Repeat the line that contains "Image resolution: width=682" exactly, along with each following line up to and including the last line of the entries.

Stored data entries:
*** Begin section ***

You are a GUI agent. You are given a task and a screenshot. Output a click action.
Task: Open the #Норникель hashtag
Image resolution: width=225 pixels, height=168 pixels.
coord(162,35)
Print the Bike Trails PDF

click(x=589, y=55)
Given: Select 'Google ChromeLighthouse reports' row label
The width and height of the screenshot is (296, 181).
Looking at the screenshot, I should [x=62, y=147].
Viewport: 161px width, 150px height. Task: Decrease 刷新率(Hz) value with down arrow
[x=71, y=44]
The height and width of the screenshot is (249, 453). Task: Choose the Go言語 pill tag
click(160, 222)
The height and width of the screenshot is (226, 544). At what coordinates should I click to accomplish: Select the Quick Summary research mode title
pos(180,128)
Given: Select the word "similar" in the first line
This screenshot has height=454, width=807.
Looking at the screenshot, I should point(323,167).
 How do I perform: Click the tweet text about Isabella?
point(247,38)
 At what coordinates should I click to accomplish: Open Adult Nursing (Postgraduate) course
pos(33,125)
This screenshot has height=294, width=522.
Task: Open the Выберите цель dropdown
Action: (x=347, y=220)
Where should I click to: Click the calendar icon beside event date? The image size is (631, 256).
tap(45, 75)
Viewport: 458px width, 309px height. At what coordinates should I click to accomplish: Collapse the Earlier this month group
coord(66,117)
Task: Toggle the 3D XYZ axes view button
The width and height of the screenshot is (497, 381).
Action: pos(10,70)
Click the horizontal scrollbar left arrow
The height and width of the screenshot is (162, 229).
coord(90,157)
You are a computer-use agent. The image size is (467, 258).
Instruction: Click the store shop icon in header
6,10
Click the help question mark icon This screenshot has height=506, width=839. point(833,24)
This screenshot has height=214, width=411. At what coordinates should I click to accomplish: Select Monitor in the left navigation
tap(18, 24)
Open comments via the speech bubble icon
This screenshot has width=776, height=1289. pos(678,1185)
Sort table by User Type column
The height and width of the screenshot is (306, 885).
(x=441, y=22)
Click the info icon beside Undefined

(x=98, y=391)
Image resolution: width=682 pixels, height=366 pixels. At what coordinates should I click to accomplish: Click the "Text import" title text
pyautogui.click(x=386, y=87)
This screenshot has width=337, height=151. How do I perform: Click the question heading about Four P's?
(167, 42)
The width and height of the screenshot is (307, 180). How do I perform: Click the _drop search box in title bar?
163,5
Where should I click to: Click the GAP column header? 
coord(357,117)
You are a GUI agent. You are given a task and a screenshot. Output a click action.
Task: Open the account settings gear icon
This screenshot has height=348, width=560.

*** End section ***

Solution>
Image resolution: width=682 pixels, height=366 pixels. At what coordinates should I click to accomplish: Click the "Text import" title text
pyautogui.click(x=386, y=87)
This screenshot has width=337, height=151. How do I perform: Click the question heading about Four P's?
(167, 42)
The width and height of the screenshot is (307, 180). How do I perform: Click the _drop search box in title bar?
163,5
Where should I click to: Click the GAP column header? 
coord(357,117)
You are a GUI agent. You are given a task and a screenshot. Output a click action.
Task: Open the account settings gear icon
This screenshot has height=348, width=560.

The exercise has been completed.